Las redes sociales, amenaza para la democracia
En 2008 contribuí a crear el botón “Me gusta” de Facebook. Queríamos incluir una herramienta que ofreciera a la gente un vínculo más humano. Más de 10 años después, tenemos pruebas avasalladoras de que las redes sociales, al dar prioridad a la capacidad de gustar por delante de la verdad, han tenido unas consecuencias imprevistas y catastróficas.
En Estados Unidos faltan pocos días para unas elecciones sin precedentes que se han convertido en un referéndum no solo sobre el liderazgo político, sino también sobre la legitimidad de la democracia. ¿Cómo hemos llegado hasta aquí? En gran parte, porque las redes sociales han degradado las relaciones reales, han disminuido la capacidad de la gente de votar en elecciones justas y libres y han debilitado la fe en la democracia y sus perspectivas de futuro.

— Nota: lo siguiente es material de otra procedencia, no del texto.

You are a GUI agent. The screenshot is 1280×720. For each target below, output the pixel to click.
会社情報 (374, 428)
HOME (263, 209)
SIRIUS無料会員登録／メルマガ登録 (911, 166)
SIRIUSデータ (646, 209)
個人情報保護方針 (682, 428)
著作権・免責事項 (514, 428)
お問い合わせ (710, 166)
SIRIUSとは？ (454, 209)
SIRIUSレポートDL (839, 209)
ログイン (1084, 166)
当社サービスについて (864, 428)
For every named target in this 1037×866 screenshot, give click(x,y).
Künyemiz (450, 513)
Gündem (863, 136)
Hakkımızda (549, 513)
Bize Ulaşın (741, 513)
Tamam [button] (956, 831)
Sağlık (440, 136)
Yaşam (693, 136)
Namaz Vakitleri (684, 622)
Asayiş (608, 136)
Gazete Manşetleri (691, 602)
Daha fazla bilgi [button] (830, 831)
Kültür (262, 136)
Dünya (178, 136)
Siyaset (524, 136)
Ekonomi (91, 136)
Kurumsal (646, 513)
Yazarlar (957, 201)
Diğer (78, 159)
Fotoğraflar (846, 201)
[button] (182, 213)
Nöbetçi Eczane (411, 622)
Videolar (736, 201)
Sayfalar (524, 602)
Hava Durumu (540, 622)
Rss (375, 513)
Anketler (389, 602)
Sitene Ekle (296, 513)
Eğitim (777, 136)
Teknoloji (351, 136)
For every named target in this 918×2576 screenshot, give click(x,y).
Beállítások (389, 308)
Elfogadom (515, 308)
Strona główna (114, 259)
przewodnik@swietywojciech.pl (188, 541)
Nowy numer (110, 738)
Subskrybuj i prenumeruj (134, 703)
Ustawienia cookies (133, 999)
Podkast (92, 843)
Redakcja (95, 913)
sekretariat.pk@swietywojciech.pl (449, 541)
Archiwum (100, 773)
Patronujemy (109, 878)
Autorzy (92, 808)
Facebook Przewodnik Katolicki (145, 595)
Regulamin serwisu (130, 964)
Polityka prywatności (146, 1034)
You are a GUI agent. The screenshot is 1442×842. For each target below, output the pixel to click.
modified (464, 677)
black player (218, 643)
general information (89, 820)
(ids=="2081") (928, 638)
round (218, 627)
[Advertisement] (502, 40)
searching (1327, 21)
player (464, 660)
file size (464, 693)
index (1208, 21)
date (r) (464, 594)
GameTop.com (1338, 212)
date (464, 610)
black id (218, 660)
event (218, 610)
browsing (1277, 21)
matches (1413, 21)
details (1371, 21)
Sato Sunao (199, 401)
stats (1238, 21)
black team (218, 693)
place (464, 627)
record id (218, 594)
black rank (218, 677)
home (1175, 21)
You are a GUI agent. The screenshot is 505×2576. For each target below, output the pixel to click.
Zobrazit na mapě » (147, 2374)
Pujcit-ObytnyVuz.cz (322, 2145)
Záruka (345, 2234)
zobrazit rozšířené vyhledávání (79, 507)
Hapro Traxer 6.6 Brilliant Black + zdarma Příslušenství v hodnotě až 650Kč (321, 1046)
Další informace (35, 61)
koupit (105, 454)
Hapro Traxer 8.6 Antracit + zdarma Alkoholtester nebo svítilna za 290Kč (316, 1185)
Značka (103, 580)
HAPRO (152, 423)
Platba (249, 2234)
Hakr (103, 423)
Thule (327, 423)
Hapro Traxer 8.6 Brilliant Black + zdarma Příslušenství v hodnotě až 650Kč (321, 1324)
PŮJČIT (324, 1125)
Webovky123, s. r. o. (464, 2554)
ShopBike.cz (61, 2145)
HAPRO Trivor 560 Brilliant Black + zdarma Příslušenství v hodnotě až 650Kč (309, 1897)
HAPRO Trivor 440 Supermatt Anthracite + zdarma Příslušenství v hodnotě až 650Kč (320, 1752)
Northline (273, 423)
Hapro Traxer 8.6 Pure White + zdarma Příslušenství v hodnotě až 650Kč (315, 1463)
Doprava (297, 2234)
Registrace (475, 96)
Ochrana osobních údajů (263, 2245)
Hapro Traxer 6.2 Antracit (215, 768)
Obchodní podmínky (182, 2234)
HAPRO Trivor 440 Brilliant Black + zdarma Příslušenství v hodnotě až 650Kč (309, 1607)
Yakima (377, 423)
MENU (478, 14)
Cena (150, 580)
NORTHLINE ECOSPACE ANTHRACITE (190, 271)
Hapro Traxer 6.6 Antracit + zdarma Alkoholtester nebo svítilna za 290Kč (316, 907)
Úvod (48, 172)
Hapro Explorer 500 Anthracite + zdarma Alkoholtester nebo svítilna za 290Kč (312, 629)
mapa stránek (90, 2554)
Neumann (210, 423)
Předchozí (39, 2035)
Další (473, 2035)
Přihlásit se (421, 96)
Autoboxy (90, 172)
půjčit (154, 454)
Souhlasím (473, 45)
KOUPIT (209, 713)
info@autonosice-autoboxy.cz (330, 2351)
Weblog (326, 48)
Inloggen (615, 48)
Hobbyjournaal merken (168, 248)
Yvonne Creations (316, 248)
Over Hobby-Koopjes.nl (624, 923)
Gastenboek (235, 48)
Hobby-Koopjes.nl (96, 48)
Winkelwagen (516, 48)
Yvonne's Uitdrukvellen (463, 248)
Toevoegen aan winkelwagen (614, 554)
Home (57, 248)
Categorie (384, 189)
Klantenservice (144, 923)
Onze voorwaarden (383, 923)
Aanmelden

Esto no es ninguna noticia falsa. Para millones de personas que ya han sufrido las consecuencias, no es noticia. Hemos visto cómo las redes sociales han desestabilizado elecciones en todo el mundo. Hemos presenciado cómo se polarizan nuestras conversaciones. Hemos sido testigos del aumento de los casos de depresión y ciberacoso y de cómo están cambiando la vida de nuestros hijos. Hemos oído alzar la voz a los empleados más veteranos de las redes sociales, yo entre ellos.
¿Qué es lo que no hemos visto? Un cambio estructural. Las redes sociales y sus algoritmos de recomendación de contenidos están diseñados para que les prestemos la máxima atención. Cuanto más absorben nuestra atención, más publicidad pueden contratar y más dinero ganan. Por desgracia, el escándalo, las acusaciones y las mentiras procaces venden más que la verdad y los matices. Como he dicho en otra ocasión, dar prioridad a los beneficios a costa del bien público no es ninguna novedad. La gente tala árboles porque valen más dinero muertos que vivos. La gente mata ballenas porque valen más dinero muertas que vivas. Y las redes sociales nos atrapan porque las personas valen más dinero cuando contemplan pantallas que cuando salen a disfrutar de una vida plena.
Mientras las empresas tecnológicas tengan incentivos para buscar el máximo beneficio, producirán unas tecnologías que recompensen a los accionistas en detrimento de la sociedad. Parecerá absurdo, pero tienen una obligación fiduciaria de hacerlo que es legalmente vinculante. Sin una drástica transformación de los incentivos empresariales, las tecnológicas seguirán degradando y poniendo en peligro el futuro de la democracia.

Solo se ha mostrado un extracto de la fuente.